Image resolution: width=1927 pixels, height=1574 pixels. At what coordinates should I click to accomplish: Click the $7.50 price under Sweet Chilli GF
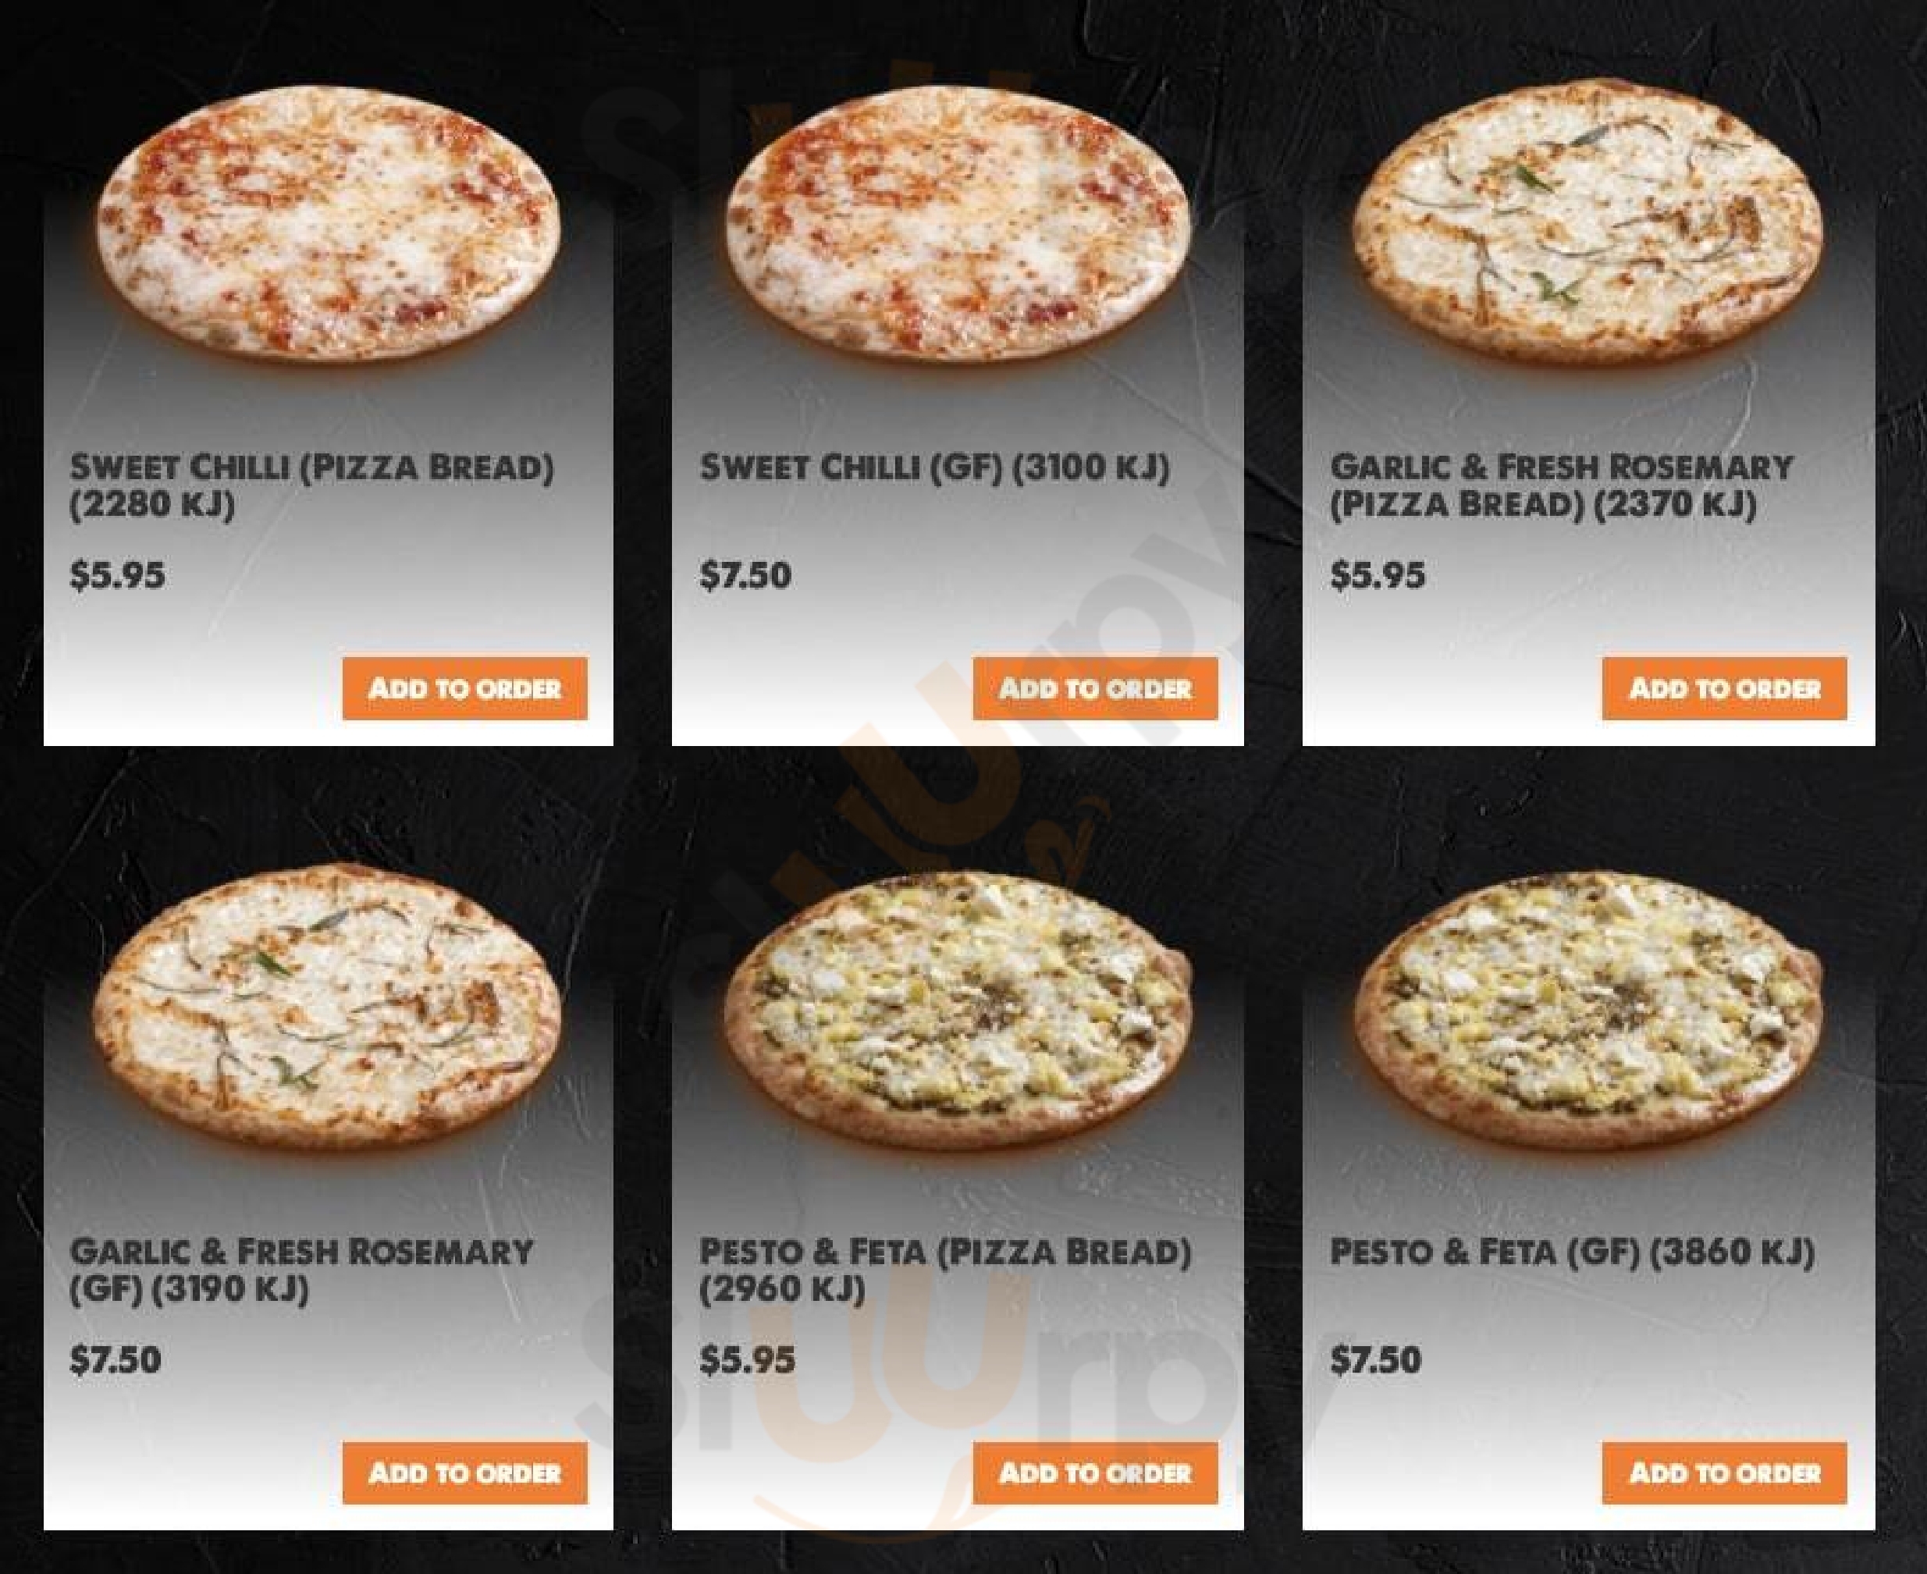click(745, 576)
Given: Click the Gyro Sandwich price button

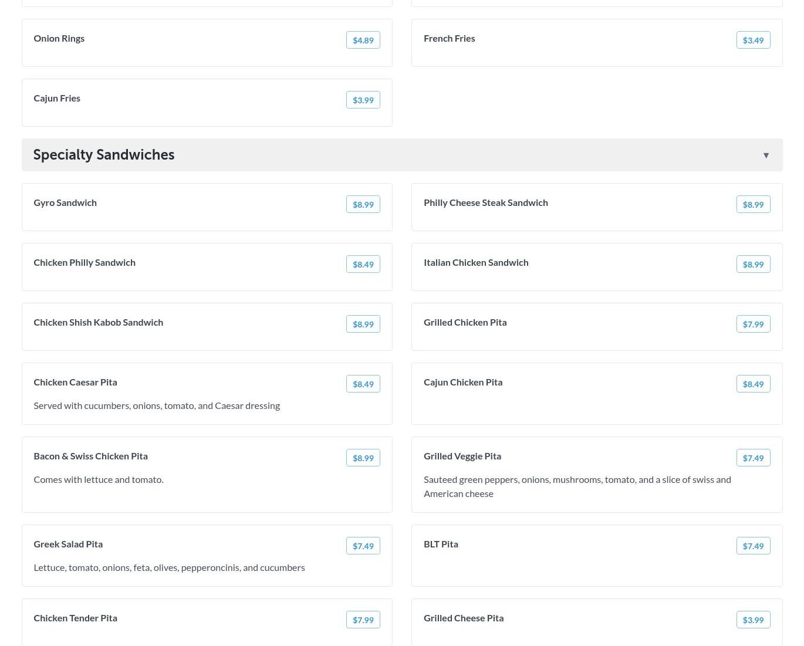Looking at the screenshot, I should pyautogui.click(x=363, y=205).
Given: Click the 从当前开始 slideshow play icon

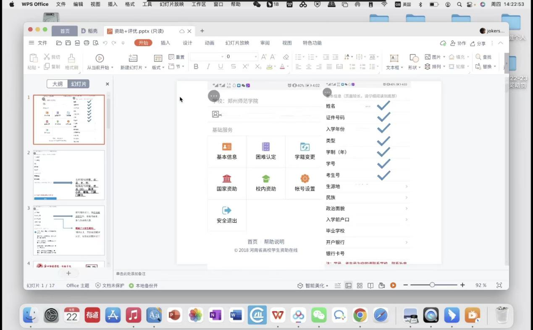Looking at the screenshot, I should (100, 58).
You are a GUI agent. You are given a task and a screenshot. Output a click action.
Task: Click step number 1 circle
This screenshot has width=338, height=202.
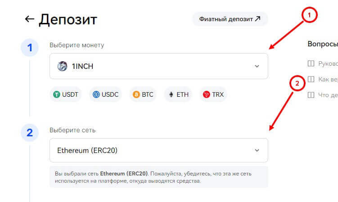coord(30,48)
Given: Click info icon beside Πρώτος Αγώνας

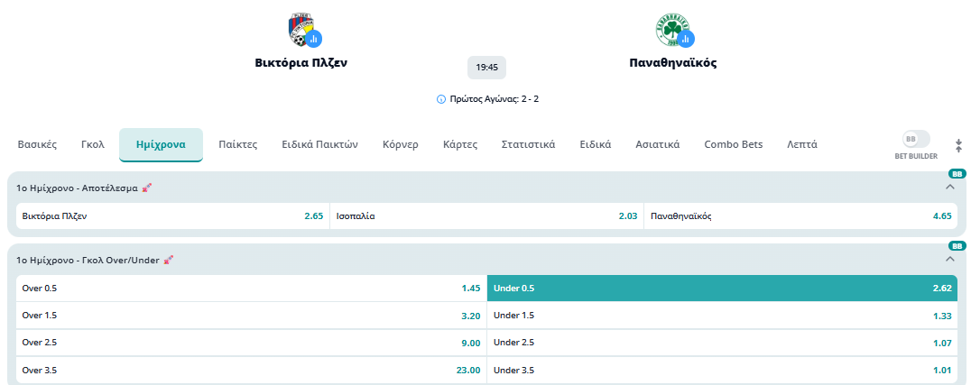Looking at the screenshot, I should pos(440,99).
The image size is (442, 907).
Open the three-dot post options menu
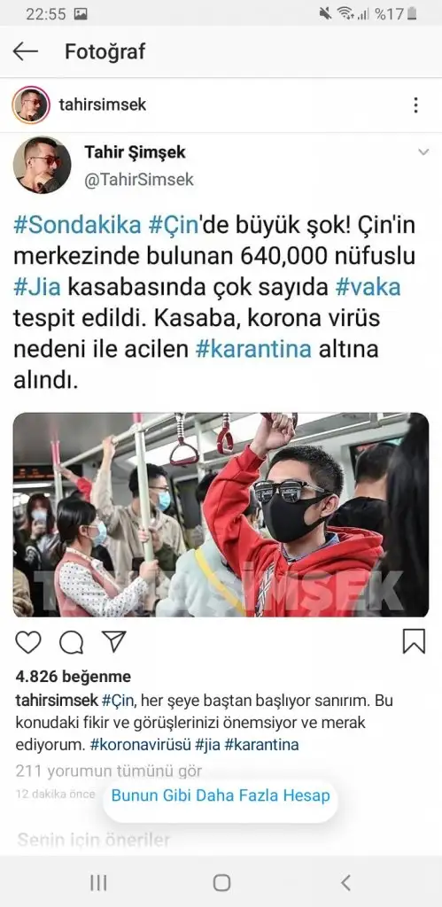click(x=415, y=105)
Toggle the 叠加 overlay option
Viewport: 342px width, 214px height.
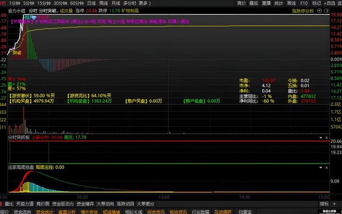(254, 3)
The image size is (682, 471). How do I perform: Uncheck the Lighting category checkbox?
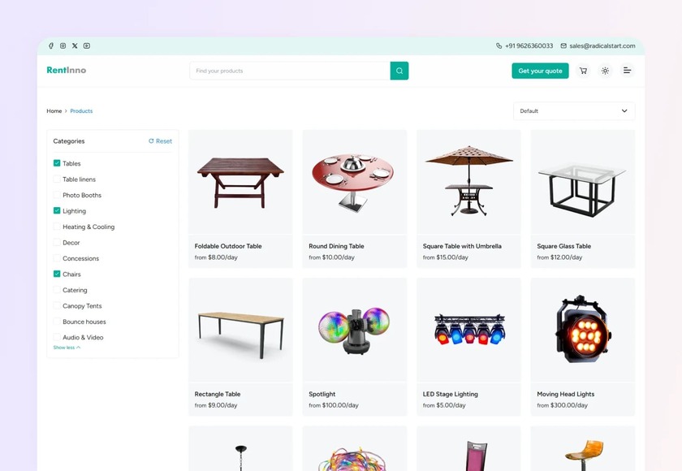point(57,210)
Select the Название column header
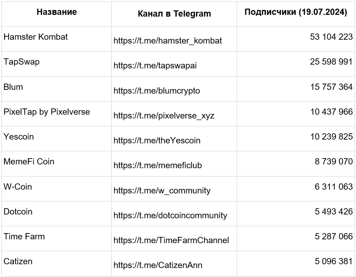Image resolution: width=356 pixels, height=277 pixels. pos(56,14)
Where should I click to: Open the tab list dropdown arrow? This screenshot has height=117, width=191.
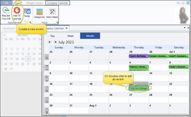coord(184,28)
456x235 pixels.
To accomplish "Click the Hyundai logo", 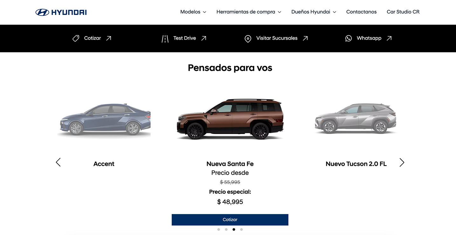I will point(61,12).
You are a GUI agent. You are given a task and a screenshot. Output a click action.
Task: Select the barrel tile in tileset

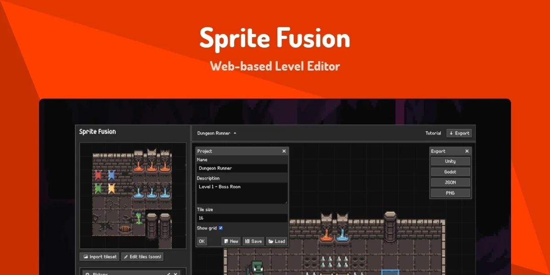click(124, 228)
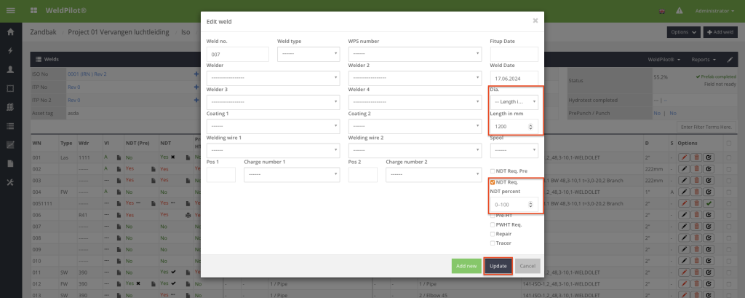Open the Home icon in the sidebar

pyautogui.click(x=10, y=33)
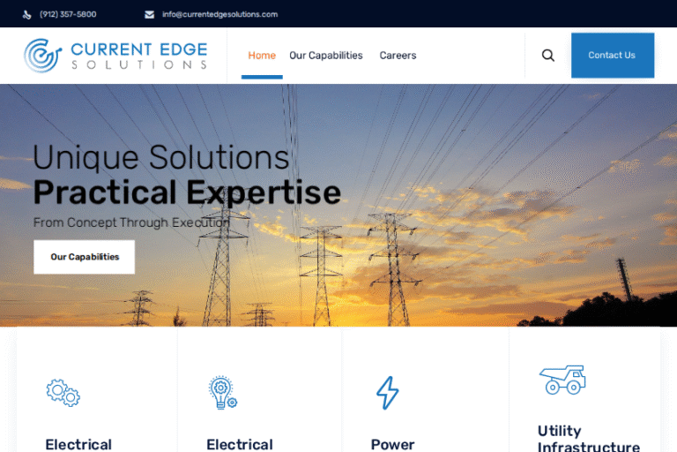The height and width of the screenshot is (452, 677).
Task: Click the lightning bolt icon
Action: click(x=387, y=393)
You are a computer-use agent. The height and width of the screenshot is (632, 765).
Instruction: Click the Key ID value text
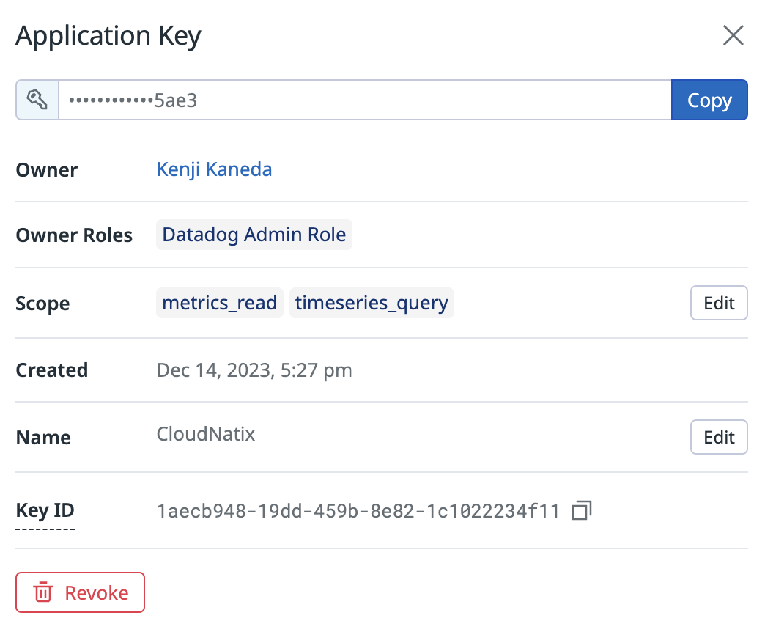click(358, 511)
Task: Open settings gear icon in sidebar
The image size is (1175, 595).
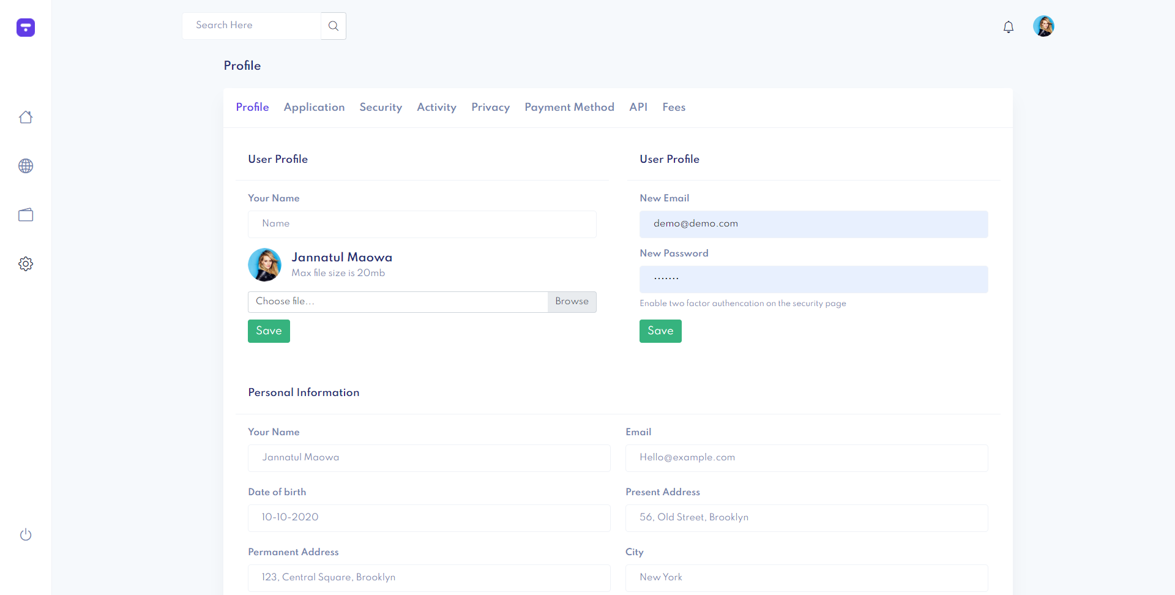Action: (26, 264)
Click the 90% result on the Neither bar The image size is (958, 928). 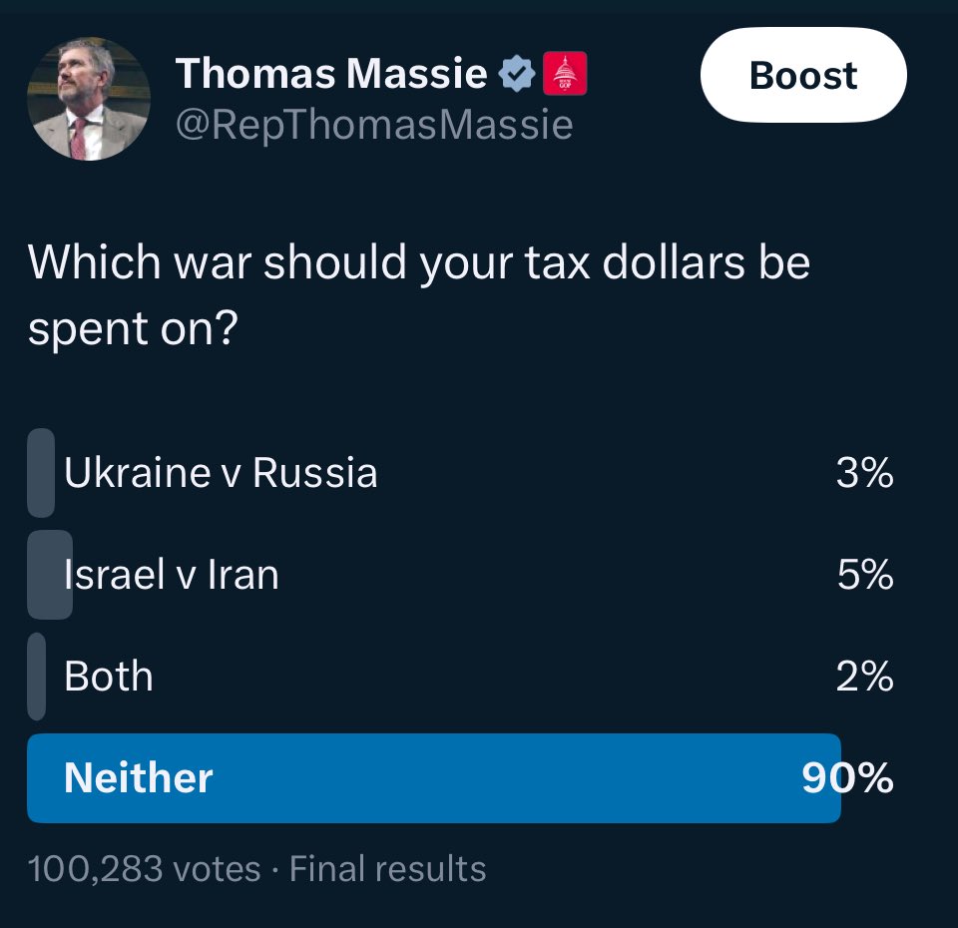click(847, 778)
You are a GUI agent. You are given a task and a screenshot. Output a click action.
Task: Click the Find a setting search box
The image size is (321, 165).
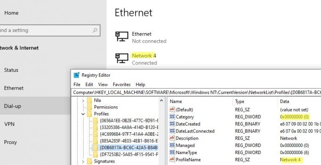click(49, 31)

• • •

Restate word for word the lines of the data above that begin at the line with "Task: Select the barrel tile in tileset" and end at the line with "You are a computer-use", keeping both ends and dropping every picture.

Task: Select the barrel tile in tileset

click(124, 228)
Open the Home icon in the sidebar

pyautogui.click(x=10, y=33)
The height and width of the screenshot is (452, 677).
Task: Click the lightning bolt icon
Action: click(x=387, y=393)
You are a computer-use agent. The height and width of the screenshot is (632, 765).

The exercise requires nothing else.